If, in the longer term, our revenue increases, it is likely that our accounts
receivable balance will also increase. Our accounts receivable could also
increase if customers delay their payments or if we grant extended payment terms
to customers, both of which are more likely to occur during challenging economic
times when our customers may face issues gaining access to sufficient funding or
credit.
Consolidated
inventory balances increased to $90 million at March 31, 2010 from $87 million
at December 31, 2009. Inventory turns were 2.0 at March 31, 2010, compared to
1.8 at December 31, 2009. The increase in inventory during the three months
ended March 31, 2010, was driven by an increase in our manufacturing activities
in response to the positive order trends we have seen over the last six months.
Our inventory levels will continue to be determined based upon our anticipated
demand for products and our need to keep sufficient inventory on hand to meet
our customers’ demands. Such considerations are balanced against the risk of
obsolescence or potentially excess inventory levels. Rapid changes in customer
demand could have a significant impact on our inventory balances in future
periods.
Investing
activities used cash of $38 million during the three months ended March 31,
2010, which was the result of the net purchase of $27 million of short-term
investments, the purchase of property and equipment of $5 million, and
capitalization of internally developed software of $3.4 million. Investing
activities used cash of $15 million during the three months ended March 31,
2009, which was the result of the net purchase of $8 million of short-term
investments, the purchase of property and equipment of $3.0 million,
capitalization of internally developed software of $3.1 million and the
acquisition of other intangibles of $1.3 million.
Financing
activities used $20 million during the three months ended March 31, 2010, which
was the result of $31 million used to repurchase our common stock and $10
million used to pay dividends to our stockholders, offset by $22 million
received as a result of the issuance of our common stock from the exercise of
stock options and our employee stock purchase plan. The repurchase of our common
stock resulted in a reduction to common stock of $10,000, a reduction to paid in
capital of $4.4 million and a reduction to retained earnings of $27 million.
Financing activities used $11 million during the three months ended March 31,
2009, which was the result of $9 million used to repurchase our common stock and
$9 million used to pay dividends to our stockholders, offset by $7 million
received as a result of the issuance of our common stock from the exercise of
stock options and our employee stock purchase plan.
From time
to time our Board of Directors has authorized various programs to repurchase
shares of our common stock depending on market conditions and other factors.

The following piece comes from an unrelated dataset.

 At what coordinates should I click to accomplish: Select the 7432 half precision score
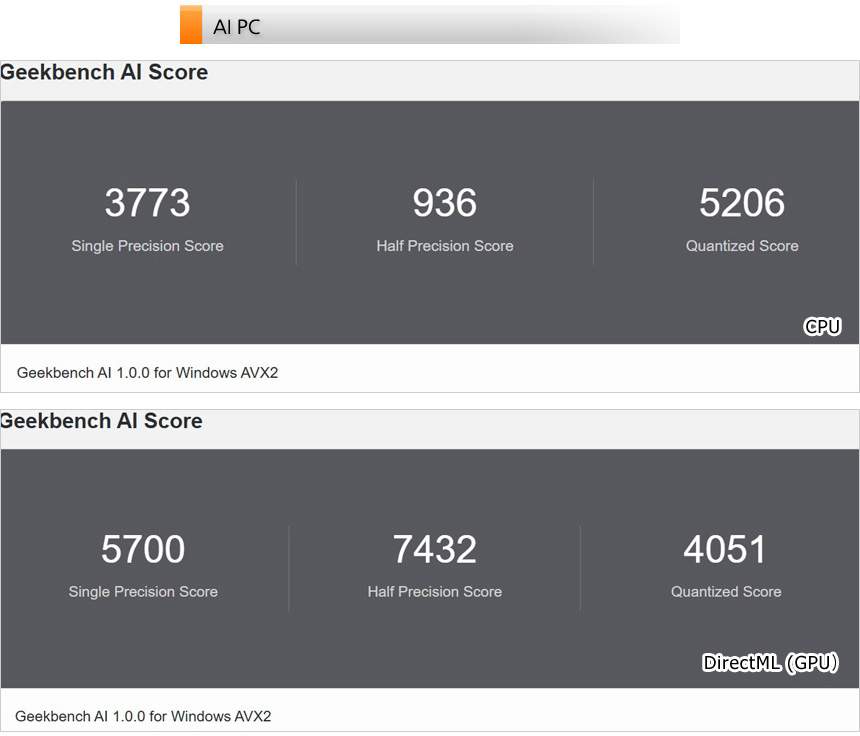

Under such programs, we repurchased a total of 1,014,229 shares of our common
stock at a weighted average price per share of $30.50 during the three months
ended March 31, 2010, and 1,443,441 and 4,110,042 shares of our common stock at
weighted average prices of $23.96 and $25.22 per share, in the years ended
December 31, 2009 and 2008, respectively.
On April
21, 2010, our Board of Directors approved a new share purchase plan which
increased the aggregate number of shares of common stock that we are authorized
to repurchase from 674,098 to 3.0 million. This repurchase plan does not have an
expiration date.
During
the three months ended March 31, 2010, we received increased proceeds from the
exercise of stock options compared to the three months ended March 31, 2009. The
timing and number of stock option exercises and the amount of cash proceeds we
receive through those exercises are not within our control and in the future, we
may not generate as much cash from the exercise of stock options as we have in
the past. Moreover, since 2005 it has been our practice to issue restricted
stock units and not stock options to eligible employees which will reduce the
number of stock options available for exercise in the future. Unlike the
exercise of stock options, the issuance of shares upon vesting of restricted
stock units does not result in any cash proceeds to us.
Contractual Cash
Obligations. Purchase obligations primarily represent purchase
commitments for customized inventory and inventory components. As of March 31,
2010, we have non-cancelable purchase commitments with various suppliers of
customized inventory and inventory components totaling approximately $8 million.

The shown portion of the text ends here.